* Aim of the exercise *
Write only the number of lines in the entries below that contain the word "width".

─── Material for this exercise ───

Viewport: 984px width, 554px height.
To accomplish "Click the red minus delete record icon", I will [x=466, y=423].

───
─── Material for this exercise ───

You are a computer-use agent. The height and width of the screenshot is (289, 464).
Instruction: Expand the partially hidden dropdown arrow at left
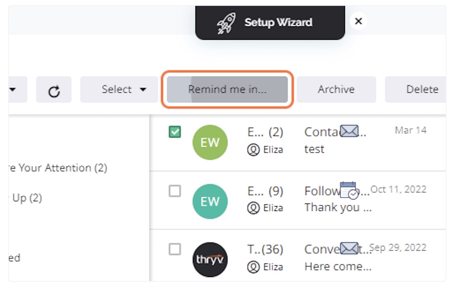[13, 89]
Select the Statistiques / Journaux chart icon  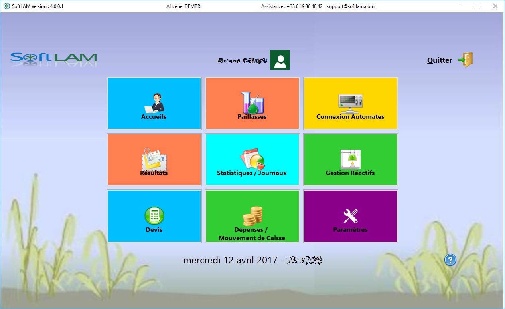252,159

───
─── Material for this exercise ───

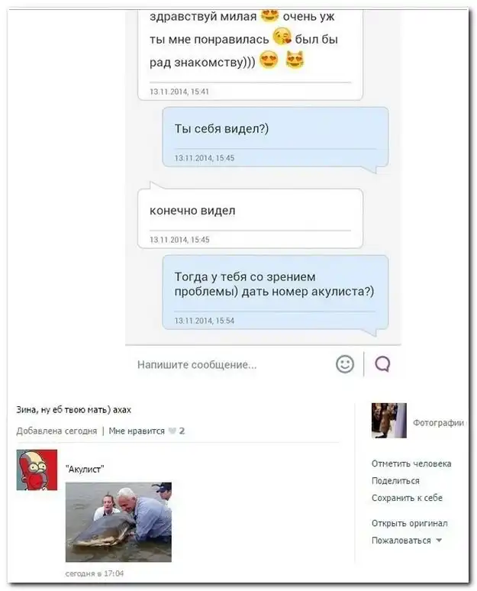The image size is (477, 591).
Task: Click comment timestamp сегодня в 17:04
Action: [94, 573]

───

* Written response *
2